Running into an issue with a couple of clients I work with running SSTP VPNs using Let’s Encrypt certs for SSL.
First site is using a 2012 R2 Server (Essentials) Host with a VM also running 2012 R2 Essentials which the team VPN into. These servers are very up to date (updates were run as recently as last night). This site has the CA/ADCS that comes with Essentials.
Second site is running a single physical server with 2012 R2 Standard, no VMs. This server was updated a month ago. This site has no CA/ADCS.
Client machines are mostly Win10 Enterprise, a mix of Creator’s Update and non-Creator’s Update versions.

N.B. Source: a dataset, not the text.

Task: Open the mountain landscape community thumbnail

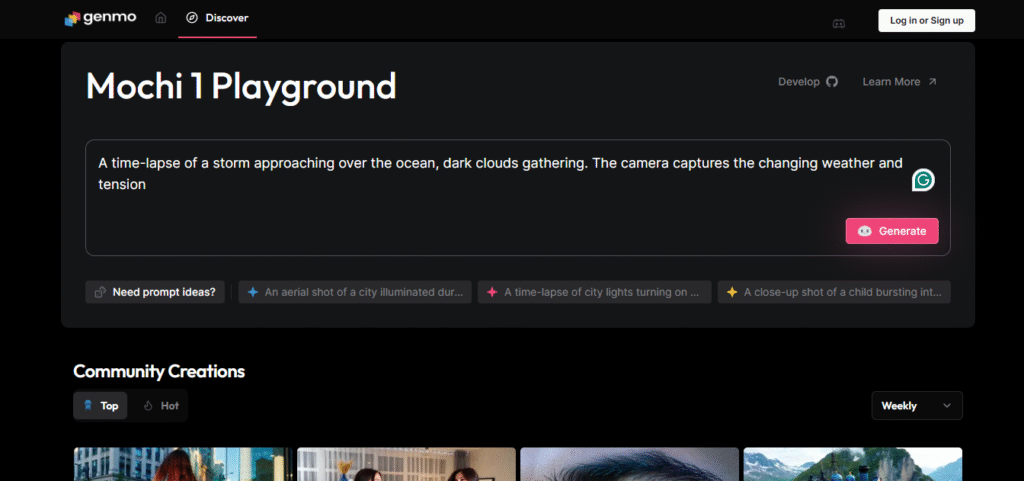Action: point(852,464)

Both sites encounter the same issue. For SSTP VPN we’ve installed a new Let’s Encrypt SSL Cert. Now we’re getting the following error: “The revocation function was unable to check revocation because the revocation server was offline.”
We first thought this might be something to do with the inbuilt CA (and resultant CA certs) interfering with the CRL store or otherwise. However given it’s happening on the second site with no inbuilt CA, that one seems out of hte picture.

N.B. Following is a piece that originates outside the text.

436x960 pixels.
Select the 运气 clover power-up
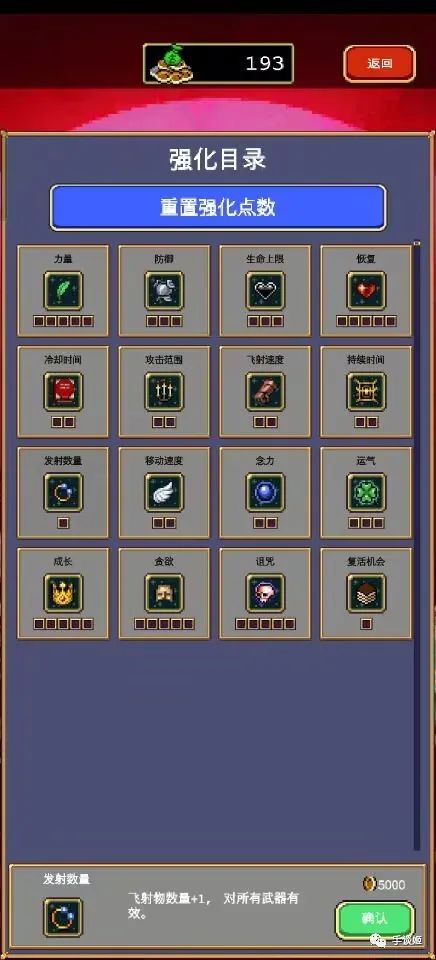click(366, 493)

We’ve tried a number of steps to try and diagnose the root cause, from both client machines and server-side.
Client Machines: Cleared CRL Cache. Stripped out and re-setup the VPN connection(Powershell), Full “Network Reset”, Adding the cert itself to the client computer, Testing the client on different networks (WiFi, Cabled Ethernet, 4G)
Serverside: Reissued the cert, checked the revoke list just in case, checked RRAS, CA, ADCS and every other network-related section we could think of.

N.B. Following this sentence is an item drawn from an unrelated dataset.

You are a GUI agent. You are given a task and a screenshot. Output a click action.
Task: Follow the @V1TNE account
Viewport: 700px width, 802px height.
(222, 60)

The only thing we’ve found that seemed to be a workable workaround (and a very temporary one at that, because of all the associated security issues we really don’t want to use this in a production environment) is quite literally disabling the Revocation check in the registry on the client computer.
Has anyone else run into this? Does anyone have any thoughts on why this might be happening, and if it could be something that needs to be changed during the cert creation/etc?
@ahaw021 We were originally using PPTP, however we had some issues with several staff of our clients being stuck when they’re out at (for example) airports using WiFi and being unable to VPN because of older network hardware that causes issues with PPTP connections, so SSTP in general seemed like a better way of getting past this particular roadblock. What would you be suggesting for a secure production environment with VPN?
I know it is a little off-topic but I would probably go with OpenVPN and/or StrongSwan unless there is a specific reason not to. I’ve been building a VPN Network and have done a fair bit of research into this.